At about 11:10 GMT on July 8, nearly 8.2 billion people will experience daylight or twilight simultaneously. The overlap will last for about one minute. It will bring almost all major population centres under some level of sunlight.
Daylight will stretch across North and South America, Europe, Africa and most of Asia, covering the majority of the global population, while Australia, New Zealand, parts of Southeast Asia, Antarctica and surrounding oceans will remain in darkness.
Data shows that about 6.9 billion people, or 83 percent, will be in full daylight. Around 581 million people, or 7 percent, will experience civil twilight. This stage allows outdoor activity without artificial lighting. Another 498 million people, or 6 percent, will be in nautical twilight, where the horizon is still visible but the sky darkens.

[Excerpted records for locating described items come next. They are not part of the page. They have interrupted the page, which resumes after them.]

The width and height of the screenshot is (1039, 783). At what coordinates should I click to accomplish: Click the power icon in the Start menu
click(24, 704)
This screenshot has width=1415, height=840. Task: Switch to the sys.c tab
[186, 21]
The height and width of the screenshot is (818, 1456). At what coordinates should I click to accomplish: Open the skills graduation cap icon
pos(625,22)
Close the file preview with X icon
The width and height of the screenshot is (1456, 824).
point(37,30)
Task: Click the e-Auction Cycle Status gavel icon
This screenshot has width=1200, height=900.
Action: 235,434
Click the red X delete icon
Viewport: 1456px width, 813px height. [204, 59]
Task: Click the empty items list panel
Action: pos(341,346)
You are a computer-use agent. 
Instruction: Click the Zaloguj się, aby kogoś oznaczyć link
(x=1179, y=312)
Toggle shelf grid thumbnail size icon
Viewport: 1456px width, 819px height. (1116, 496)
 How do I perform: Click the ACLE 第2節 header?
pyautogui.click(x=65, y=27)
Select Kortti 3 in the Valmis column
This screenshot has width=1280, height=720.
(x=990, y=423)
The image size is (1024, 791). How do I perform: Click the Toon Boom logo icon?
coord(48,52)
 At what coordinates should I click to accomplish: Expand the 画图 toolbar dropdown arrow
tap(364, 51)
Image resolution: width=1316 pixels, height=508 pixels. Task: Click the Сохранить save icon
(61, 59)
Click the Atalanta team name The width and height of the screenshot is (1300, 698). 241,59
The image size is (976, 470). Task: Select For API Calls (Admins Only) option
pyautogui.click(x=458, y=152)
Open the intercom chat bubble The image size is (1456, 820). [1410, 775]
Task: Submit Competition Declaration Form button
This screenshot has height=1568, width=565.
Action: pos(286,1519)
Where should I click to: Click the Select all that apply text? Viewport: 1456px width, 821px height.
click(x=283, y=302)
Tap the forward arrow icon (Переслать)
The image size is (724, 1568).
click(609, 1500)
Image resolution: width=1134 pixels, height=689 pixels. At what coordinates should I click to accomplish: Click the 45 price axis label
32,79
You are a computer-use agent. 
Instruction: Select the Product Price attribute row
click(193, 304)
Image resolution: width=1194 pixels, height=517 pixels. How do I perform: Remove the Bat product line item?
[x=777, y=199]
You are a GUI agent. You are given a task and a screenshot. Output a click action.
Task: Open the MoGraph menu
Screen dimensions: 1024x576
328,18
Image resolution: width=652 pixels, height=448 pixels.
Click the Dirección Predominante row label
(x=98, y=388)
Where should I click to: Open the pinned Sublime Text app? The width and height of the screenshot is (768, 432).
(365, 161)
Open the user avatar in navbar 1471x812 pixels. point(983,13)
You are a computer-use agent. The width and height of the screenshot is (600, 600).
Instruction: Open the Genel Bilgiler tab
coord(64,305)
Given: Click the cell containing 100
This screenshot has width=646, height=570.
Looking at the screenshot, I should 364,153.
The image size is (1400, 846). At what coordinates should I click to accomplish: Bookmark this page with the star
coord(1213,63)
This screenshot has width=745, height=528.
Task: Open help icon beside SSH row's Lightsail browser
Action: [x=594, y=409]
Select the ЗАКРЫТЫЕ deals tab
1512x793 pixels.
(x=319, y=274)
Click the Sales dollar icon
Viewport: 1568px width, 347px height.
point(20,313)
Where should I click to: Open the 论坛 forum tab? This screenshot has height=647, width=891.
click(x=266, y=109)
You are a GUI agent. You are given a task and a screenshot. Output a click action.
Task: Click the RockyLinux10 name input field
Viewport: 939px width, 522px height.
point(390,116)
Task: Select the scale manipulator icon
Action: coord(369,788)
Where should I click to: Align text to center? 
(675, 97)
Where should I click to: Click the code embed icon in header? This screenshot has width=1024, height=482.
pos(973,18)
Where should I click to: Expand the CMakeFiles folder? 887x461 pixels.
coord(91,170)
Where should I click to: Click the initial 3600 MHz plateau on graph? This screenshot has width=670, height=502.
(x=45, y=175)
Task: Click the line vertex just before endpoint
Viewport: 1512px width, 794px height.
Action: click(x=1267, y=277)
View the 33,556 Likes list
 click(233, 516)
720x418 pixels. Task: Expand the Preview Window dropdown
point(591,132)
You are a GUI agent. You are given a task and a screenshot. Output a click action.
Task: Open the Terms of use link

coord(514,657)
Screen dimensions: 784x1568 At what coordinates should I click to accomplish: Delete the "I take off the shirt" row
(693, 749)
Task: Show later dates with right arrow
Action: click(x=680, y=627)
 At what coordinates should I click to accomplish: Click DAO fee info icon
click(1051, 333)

A further 249 million people, or 3 percent, will be in astronomical twilight. Only a faint glow will remain. About 83 million people, or 1 percent, will experience full night, where the Sun is more than 18 degrees below the horizon.
This rare global phenomenon is not limited to a single day. Similar overlaps have occurred daily for about 60 days each year between May 18 and July 17. During this period, Earth’s tilt and orbit maximise sunlight coverage across populated regions.
The timing differs from the June solstice, which marks the longest day in the Northern Hemisphere. After the solstice, the Sun shifts southward. This reduces daylight in sparsely populated northern regions. At the same time, it extends sunlight into densely populated areas such as Indonesia and the Philippines.
This shift brings around 10 million more people into daylight or twilight compared to the solstice. The result is a broader global spread of sunlight, even though the duration remains brief.